What to do: Print the lines that run from the line with "Hockey (474, 1063)" to the line with "Gamezer bilyardını oynayın (99, 592)", keeping both end lines, exactly as they appear in the entries below, and nothing else.
BEGIN Data to process
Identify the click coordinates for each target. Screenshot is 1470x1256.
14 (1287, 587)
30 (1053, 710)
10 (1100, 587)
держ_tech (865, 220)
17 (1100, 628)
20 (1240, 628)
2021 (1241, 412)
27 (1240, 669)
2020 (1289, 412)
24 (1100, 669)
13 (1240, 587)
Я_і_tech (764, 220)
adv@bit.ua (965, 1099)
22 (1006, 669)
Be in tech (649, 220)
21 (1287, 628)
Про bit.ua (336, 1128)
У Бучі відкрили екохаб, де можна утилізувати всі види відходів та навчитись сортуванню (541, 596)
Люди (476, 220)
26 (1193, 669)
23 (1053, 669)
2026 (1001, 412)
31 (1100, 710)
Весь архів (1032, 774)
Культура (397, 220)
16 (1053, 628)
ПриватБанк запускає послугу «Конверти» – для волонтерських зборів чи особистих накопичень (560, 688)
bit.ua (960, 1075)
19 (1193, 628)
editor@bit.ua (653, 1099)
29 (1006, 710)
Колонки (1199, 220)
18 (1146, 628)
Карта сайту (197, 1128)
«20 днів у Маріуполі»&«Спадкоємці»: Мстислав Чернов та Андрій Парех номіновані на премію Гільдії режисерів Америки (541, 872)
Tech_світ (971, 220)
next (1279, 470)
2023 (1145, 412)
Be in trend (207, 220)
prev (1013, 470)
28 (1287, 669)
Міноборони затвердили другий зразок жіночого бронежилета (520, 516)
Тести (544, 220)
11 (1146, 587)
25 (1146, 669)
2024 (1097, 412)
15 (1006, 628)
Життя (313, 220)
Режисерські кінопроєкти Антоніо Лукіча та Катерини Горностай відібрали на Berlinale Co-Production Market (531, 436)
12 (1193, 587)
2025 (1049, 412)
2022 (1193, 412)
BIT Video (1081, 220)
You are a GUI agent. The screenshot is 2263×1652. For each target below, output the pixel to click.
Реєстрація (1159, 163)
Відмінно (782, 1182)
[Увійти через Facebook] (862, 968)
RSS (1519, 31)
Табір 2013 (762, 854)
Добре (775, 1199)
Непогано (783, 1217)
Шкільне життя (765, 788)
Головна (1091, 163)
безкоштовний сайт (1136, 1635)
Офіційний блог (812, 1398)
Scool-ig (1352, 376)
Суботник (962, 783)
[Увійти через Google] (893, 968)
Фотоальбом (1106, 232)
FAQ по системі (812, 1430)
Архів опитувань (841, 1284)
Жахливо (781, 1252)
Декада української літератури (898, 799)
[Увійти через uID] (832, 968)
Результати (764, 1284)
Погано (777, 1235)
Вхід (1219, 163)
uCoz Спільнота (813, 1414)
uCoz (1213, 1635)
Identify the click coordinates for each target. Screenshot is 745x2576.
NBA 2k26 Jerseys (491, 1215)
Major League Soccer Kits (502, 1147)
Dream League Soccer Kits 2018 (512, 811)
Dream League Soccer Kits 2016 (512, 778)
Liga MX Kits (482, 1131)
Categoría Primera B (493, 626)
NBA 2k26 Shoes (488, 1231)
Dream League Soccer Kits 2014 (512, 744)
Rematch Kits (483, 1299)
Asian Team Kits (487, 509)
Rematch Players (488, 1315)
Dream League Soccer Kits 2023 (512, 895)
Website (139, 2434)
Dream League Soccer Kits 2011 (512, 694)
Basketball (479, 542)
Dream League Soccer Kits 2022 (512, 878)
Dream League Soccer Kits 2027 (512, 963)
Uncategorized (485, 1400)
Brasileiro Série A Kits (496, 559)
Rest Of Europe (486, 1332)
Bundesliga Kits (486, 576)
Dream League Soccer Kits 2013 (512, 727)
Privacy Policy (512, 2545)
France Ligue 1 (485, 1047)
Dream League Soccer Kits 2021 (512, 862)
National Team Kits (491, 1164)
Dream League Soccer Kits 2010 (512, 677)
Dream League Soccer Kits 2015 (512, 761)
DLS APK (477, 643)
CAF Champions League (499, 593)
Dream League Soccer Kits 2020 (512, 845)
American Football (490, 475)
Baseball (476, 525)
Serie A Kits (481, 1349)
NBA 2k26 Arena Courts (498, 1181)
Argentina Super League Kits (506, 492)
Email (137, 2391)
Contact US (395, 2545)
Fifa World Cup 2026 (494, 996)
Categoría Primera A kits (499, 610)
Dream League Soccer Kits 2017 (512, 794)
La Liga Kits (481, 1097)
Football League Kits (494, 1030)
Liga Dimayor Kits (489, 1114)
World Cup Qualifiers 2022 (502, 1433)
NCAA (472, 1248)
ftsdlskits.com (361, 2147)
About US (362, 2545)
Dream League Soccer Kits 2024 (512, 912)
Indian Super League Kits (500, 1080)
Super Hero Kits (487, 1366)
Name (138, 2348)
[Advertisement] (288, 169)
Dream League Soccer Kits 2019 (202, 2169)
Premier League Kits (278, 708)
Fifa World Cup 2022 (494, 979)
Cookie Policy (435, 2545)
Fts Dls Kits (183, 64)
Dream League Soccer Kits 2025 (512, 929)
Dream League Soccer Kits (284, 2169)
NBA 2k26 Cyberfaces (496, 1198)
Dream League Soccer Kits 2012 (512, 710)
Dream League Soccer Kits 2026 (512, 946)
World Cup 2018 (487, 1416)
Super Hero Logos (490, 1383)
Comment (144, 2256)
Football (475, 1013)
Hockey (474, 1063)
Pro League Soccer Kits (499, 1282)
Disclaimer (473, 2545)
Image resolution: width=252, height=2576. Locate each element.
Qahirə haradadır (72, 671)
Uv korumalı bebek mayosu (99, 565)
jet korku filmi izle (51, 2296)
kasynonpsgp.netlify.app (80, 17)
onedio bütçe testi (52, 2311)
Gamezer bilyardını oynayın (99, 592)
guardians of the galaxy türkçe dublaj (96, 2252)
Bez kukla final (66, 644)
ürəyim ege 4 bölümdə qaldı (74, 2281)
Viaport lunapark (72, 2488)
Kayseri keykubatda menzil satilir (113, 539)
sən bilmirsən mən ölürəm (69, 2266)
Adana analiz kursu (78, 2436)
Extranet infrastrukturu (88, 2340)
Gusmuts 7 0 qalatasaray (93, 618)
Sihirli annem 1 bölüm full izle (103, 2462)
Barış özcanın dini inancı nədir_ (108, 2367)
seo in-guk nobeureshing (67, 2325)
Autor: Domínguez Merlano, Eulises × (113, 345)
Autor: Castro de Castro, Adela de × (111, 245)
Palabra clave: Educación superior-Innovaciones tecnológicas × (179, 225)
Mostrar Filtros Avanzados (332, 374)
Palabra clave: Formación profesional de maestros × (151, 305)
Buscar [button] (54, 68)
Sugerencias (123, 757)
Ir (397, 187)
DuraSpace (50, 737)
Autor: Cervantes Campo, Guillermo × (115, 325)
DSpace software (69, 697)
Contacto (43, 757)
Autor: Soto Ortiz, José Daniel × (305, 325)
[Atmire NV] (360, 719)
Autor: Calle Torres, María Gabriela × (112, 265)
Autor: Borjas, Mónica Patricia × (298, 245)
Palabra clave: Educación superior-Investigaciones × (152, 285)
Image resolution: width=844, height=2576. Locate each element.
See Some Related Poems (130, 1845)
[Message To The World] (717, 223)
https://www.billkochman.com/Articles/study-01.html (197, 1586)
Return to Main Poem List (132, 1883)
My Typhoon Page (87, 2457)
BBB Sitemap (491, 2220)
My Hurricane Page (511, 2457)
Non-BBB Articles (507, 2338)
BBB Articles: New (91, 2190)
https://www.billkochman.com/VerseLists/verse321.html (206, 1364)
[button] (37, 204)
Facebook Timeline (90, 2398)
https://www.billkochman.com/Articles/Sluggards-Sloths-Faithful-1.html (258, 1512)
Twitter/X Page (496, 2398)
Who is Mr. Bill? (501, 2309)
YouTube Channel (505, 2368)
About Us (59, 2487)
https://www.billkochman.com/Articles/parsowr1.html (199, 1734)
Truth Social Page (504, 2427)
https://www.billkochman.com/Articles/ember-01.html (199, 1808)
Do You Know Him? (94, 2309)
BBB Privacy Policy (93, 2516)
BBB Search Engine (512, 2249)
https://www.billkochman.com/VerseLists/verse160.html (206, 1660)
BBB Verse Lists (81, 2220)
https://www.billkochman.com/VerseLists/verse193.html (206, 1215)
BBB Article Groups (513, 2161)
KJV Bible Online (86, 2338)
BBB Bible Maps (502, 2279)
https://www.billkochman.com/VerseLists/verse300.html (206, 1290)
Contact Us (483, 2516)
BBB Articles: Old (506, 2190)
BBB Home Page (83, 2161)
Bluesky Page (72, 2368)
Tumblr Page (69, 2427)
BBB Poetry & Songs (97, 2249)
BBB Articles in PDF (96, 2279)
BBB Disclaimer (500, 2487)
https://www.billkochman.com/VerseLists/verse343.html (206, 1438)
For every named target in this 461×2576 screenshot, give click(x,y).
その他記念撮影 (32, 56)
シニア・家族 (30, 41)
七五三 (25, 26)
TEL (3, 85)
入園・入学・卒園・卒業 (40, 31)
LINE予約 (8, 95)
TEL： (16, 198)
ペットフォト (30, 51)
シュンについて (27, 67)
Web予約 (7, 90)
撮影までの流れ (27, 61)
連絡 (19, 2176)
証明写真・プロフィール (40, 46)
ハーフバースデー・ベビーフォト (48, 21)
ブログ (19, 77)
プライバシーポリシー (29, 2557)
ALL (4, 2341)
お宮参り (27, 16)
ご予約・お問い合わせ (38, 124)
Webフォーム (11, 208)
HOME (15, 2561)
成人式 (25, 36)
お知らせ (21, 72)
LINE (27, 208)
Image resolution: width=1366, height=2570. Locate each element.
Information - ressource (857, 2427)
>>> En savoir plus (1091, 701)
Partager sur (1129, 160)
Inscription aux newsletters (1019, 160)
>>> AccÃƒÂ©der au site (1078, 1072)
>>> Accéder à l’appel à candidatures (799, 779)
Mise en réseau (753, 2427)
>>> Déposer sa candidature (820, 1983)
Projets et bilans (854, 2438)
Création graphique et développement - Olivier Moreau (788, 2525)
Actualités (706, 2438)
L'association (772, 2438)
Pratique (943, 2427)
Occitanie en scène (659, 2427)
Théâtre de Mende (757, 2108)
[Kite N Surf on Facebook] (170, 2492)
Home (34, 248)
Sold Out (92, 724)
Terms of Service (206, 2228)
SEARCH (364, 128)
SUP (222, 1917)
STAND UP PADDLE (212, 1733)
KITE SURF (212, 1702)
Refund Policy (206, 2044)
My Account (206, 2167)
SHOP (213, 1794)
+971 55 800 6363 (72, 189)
END Data to process
Result below:
Hockey (474, 1063)
Pro League Soccer Kits (499, 1282)
Disclaimer (473, 2545)
Image resolution: width=252, height=2576. Locate each element.
Qahirə haradadır (72, 671)
Uv korumalı bebek mayosu (99, 565)
jet korku filmi izle (51, 2296)
kasynonpsgp.netlify.app (80, 17)
onedio bütçe testi (52, 2311)
Gamezer bilyardını oynayın (99, 592)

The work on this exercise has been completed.